▶ _EXERCISE AIM_: Search the data below for lines that include the word "computer" and state how many there are, nothing else.

Top of DATA RECORDS

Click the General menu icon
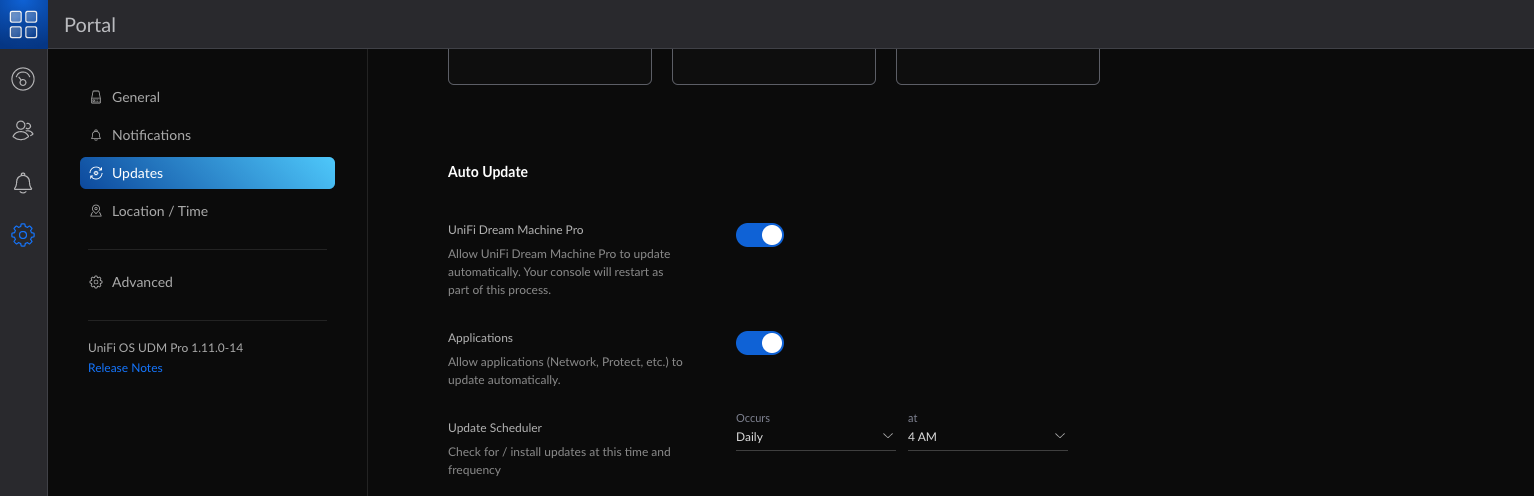 tap(96, 97)
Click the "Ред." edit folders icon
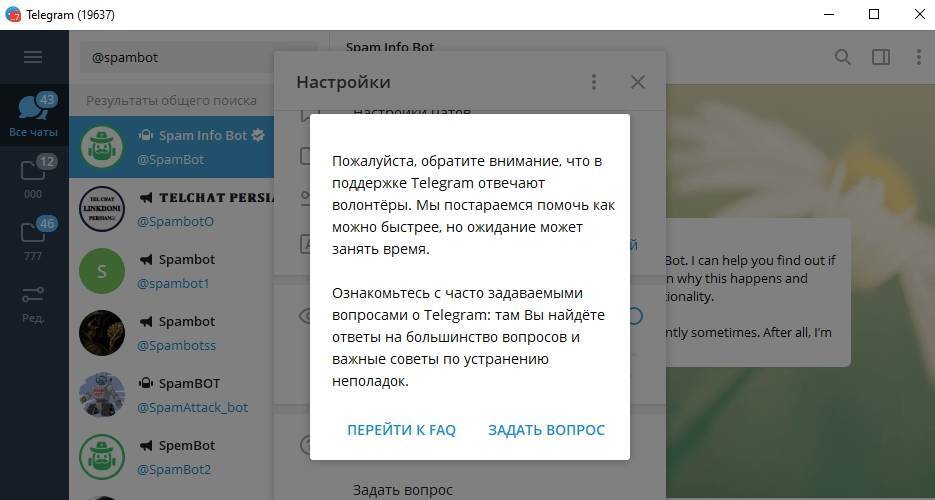The height and width of the screenshot is (500, 935). coord(33,302)
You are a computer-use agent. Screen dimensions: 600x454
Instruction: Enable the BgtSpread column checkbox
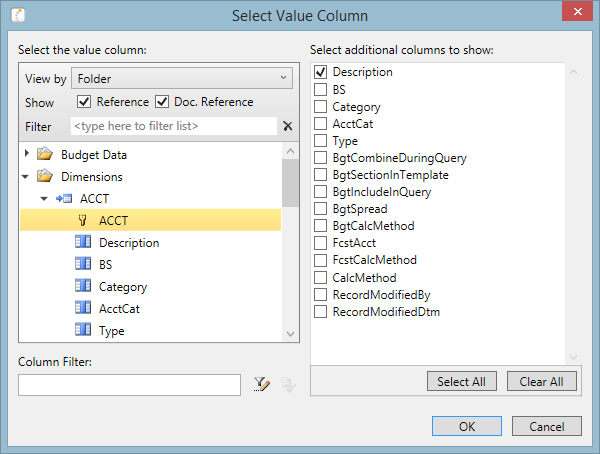[x=321, y=209]
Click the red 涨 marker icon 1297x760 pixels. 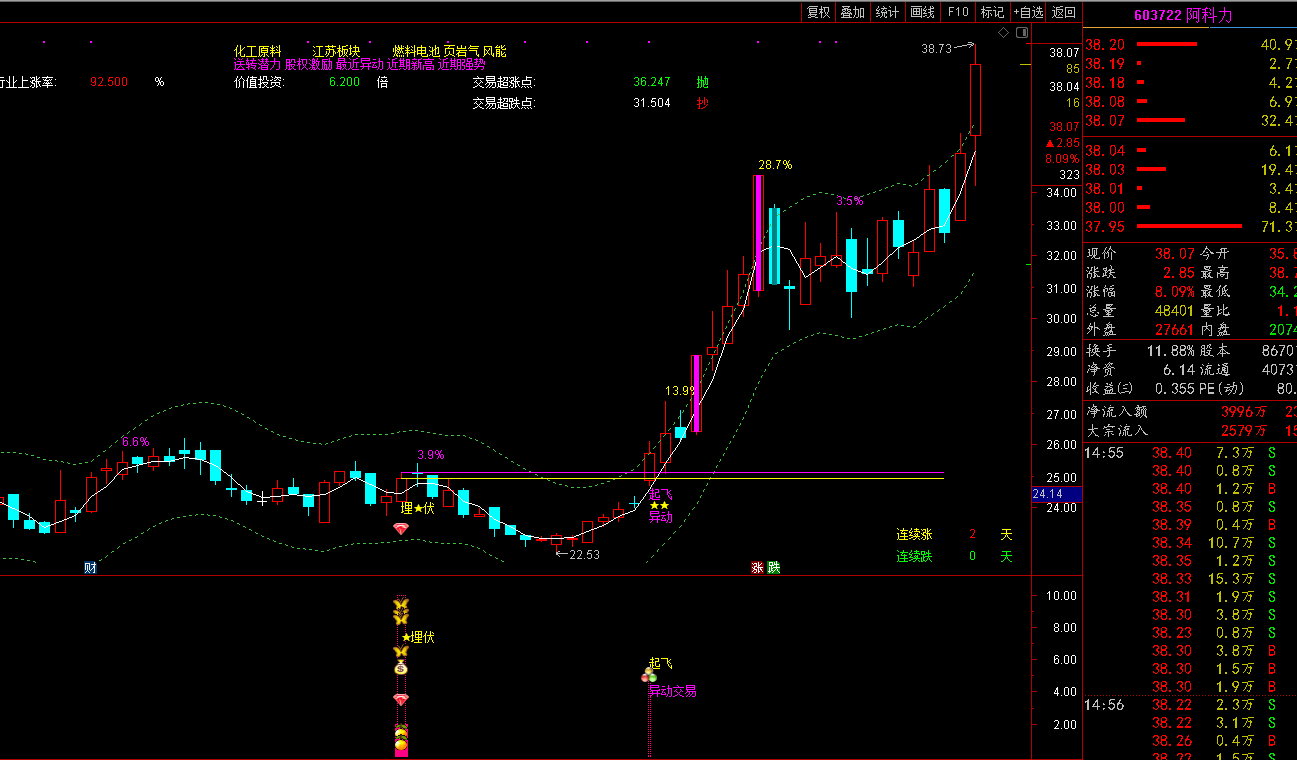[x=758, y=568]
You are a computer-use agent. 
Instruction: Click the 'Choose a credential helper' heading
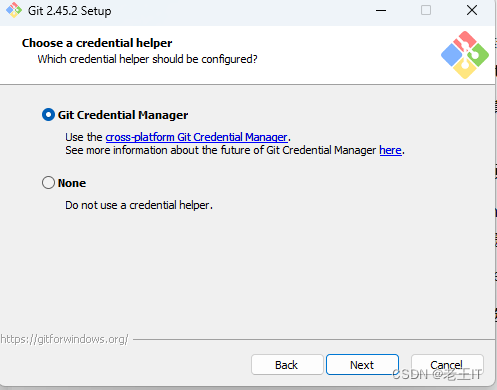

Bottom of DATA RECORDS

▶ _ANSWER TO THIS TASK_: 2